[Dataset entries]
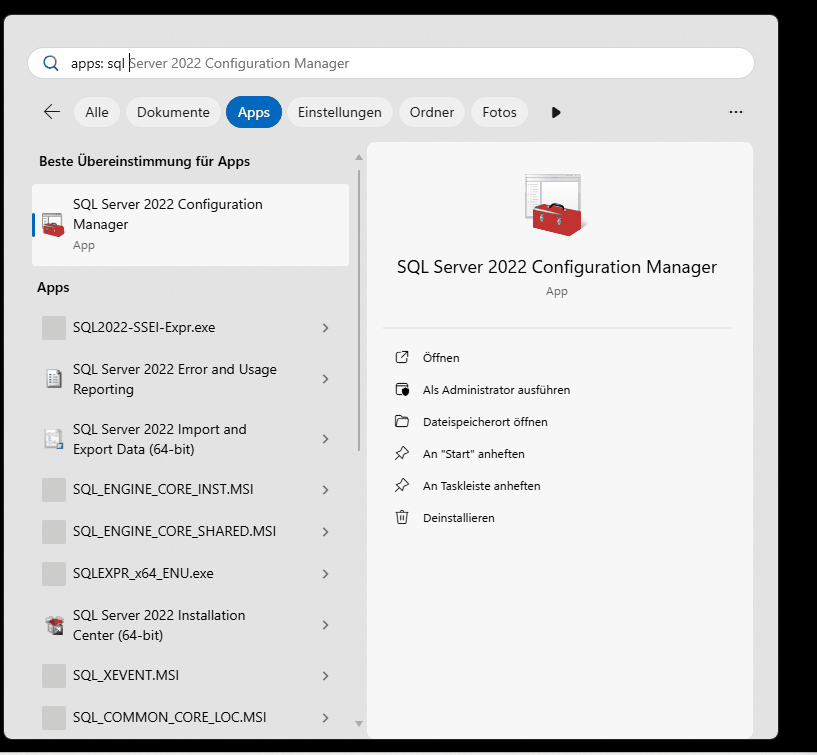Click into the search text field

[400, 63]
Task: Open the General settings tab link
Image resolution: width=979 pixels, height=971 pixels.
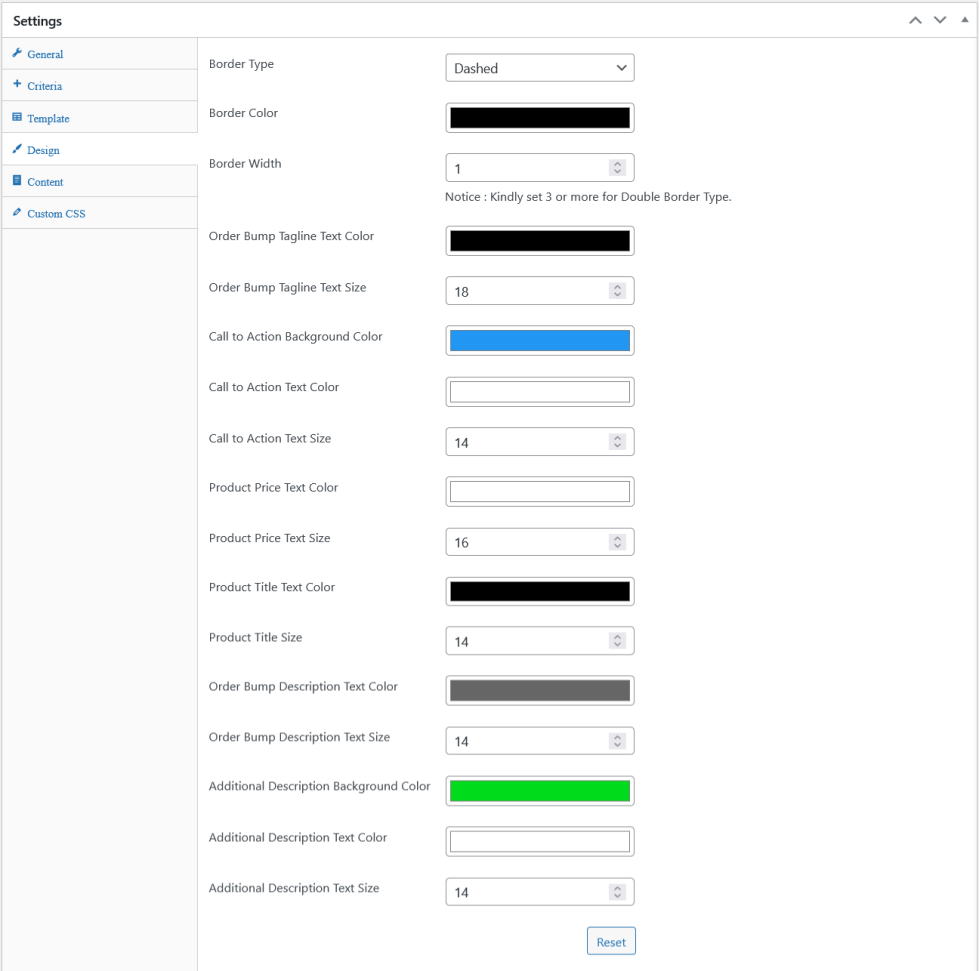Action: point(45,54)
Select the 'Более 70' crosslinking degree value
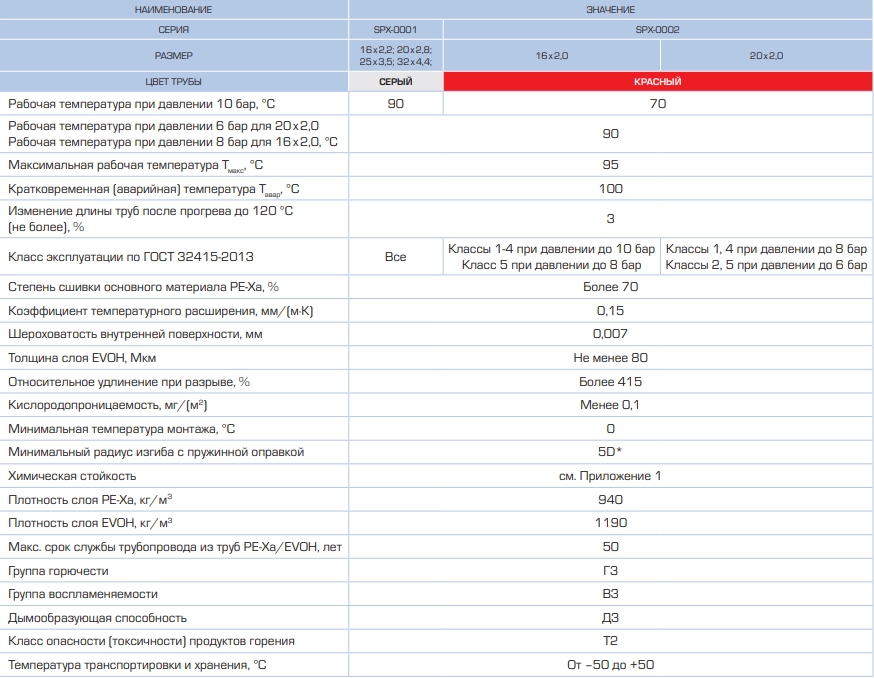The width and height of the screenshot is (874, 678). pyautogui.click(x=610, y=288)
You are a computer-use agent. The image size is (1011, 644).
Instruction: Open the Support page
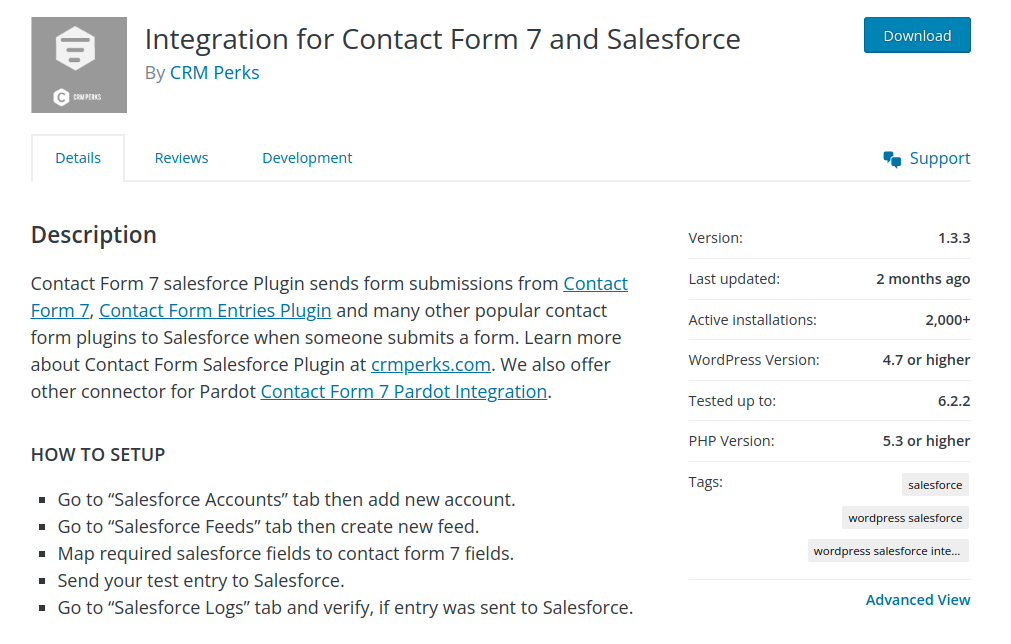pos(939,157)
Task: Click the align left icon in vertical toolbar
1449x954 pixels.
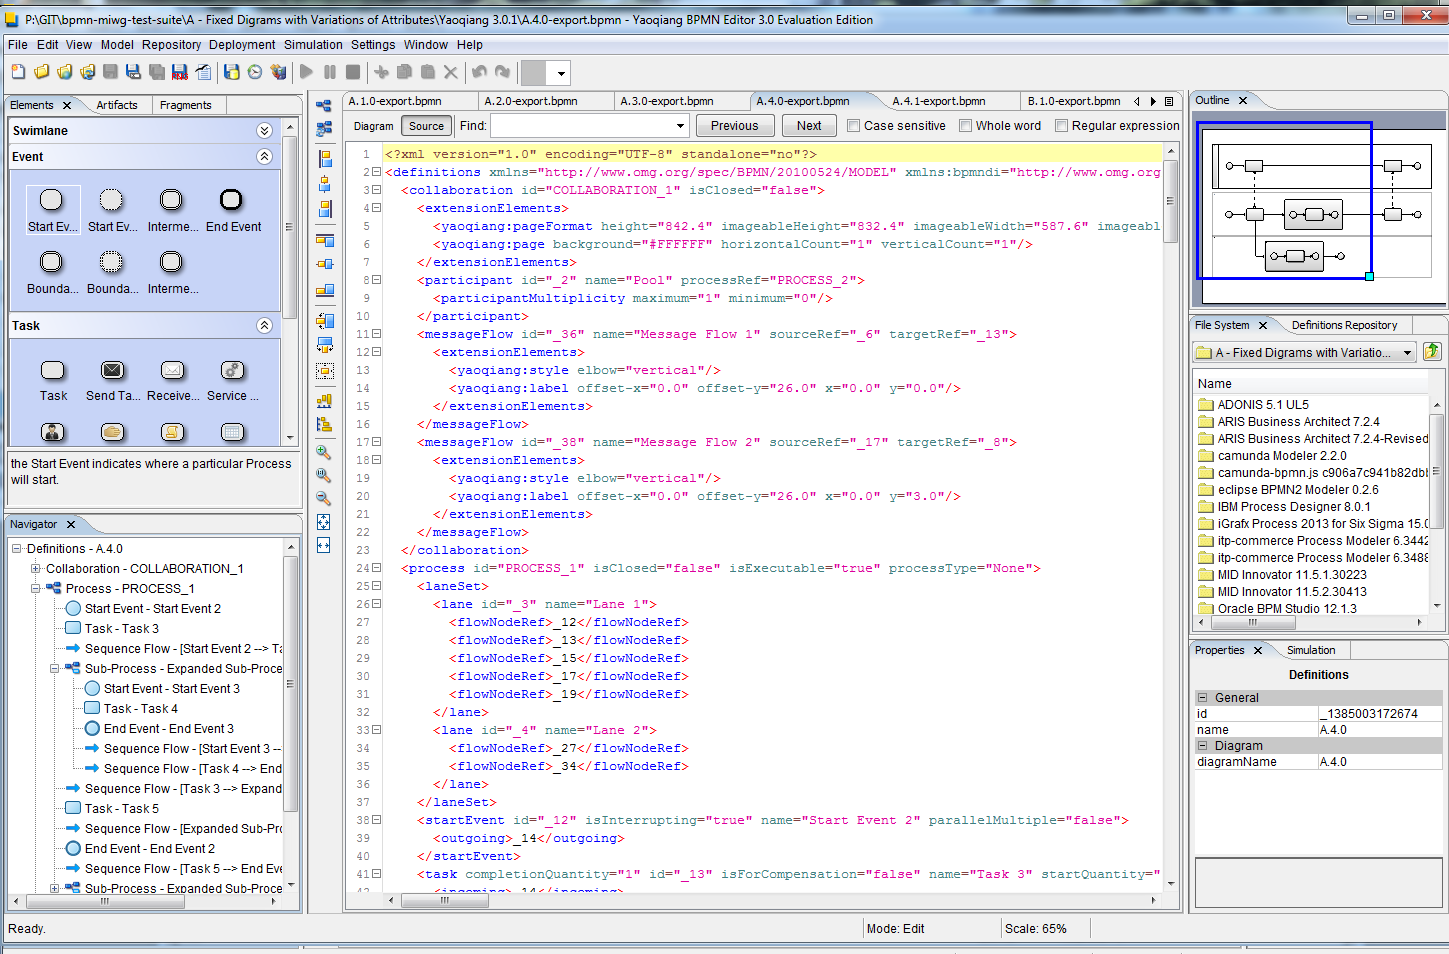Action: coord(324,159)
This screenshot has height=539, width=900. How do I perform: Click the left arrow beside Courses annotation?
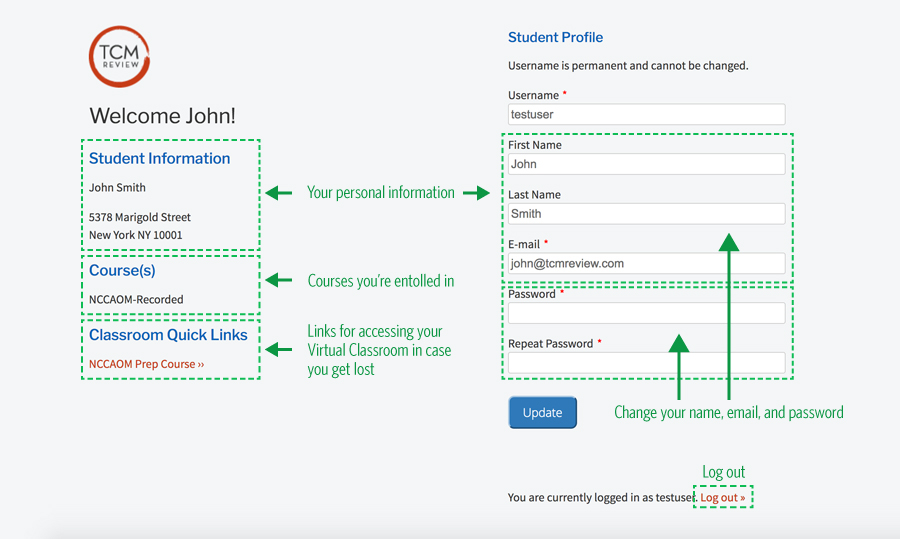(279, 280)
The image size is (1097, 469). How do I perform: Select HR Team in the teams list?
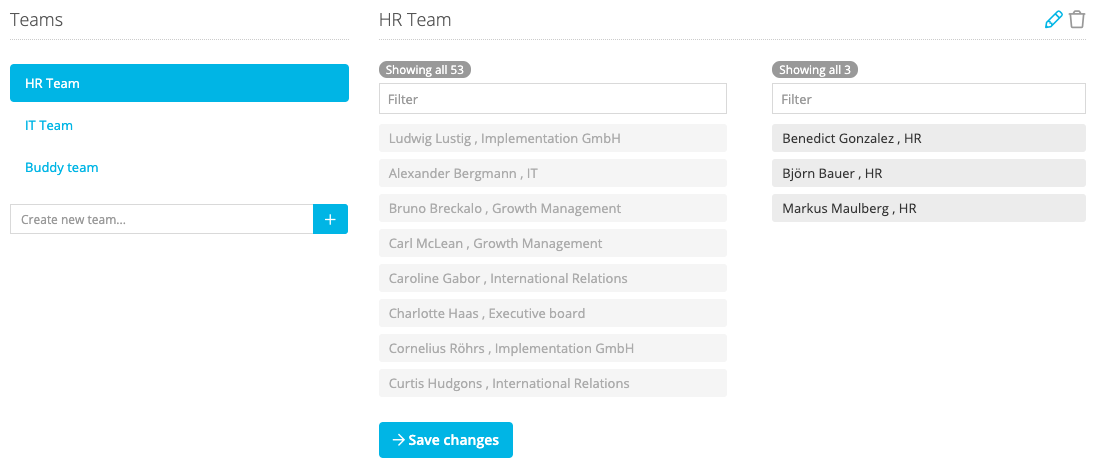[179, 83]
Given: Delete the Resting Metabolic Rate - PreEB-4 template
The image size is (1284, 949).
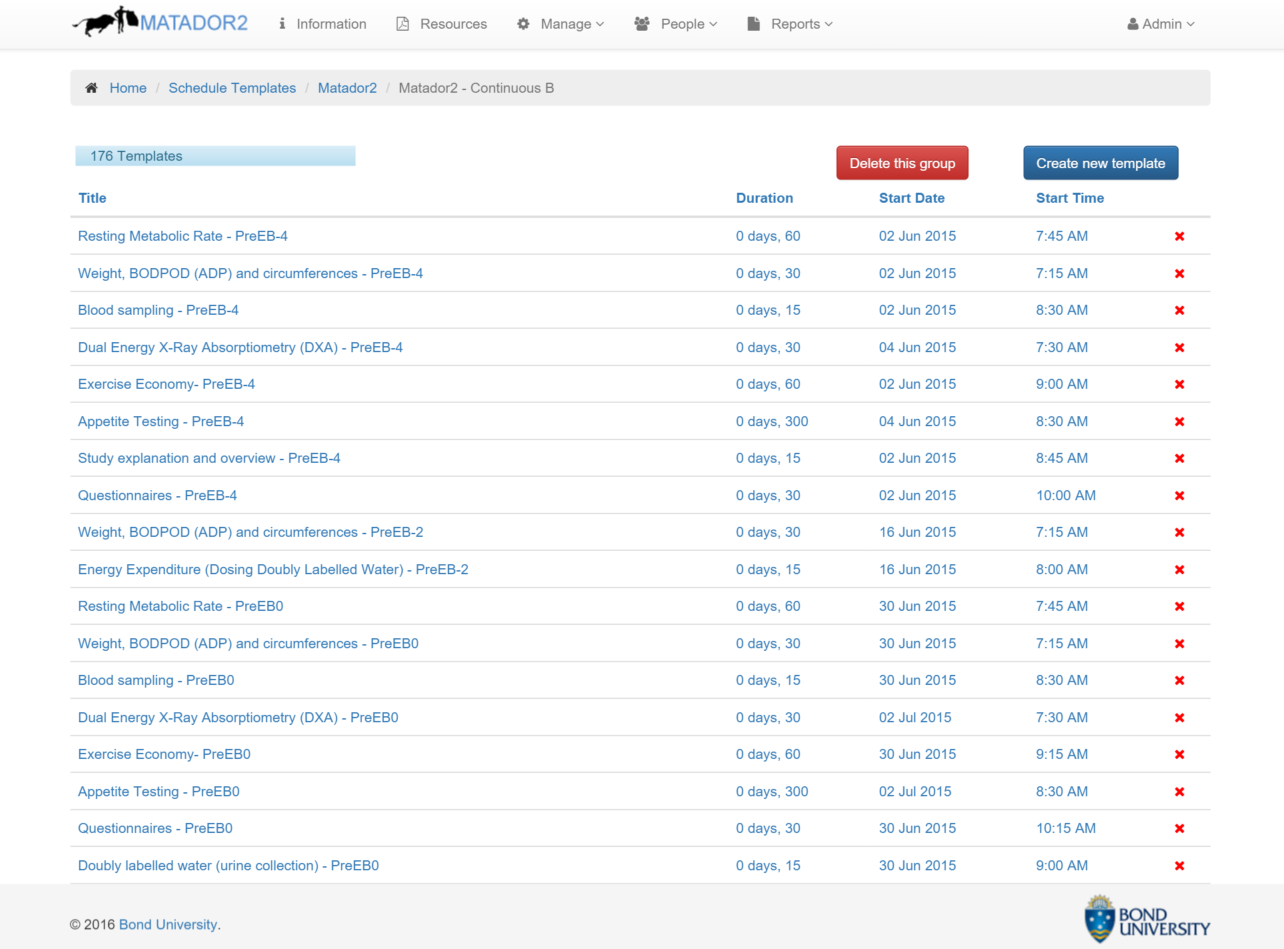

## Required action
Wherever the word "Task" occurs in the data, copy that whole line.

## Solution to the exercise
Task: Open the General settings tab link
Task: Click the align left icon in vertical toolbar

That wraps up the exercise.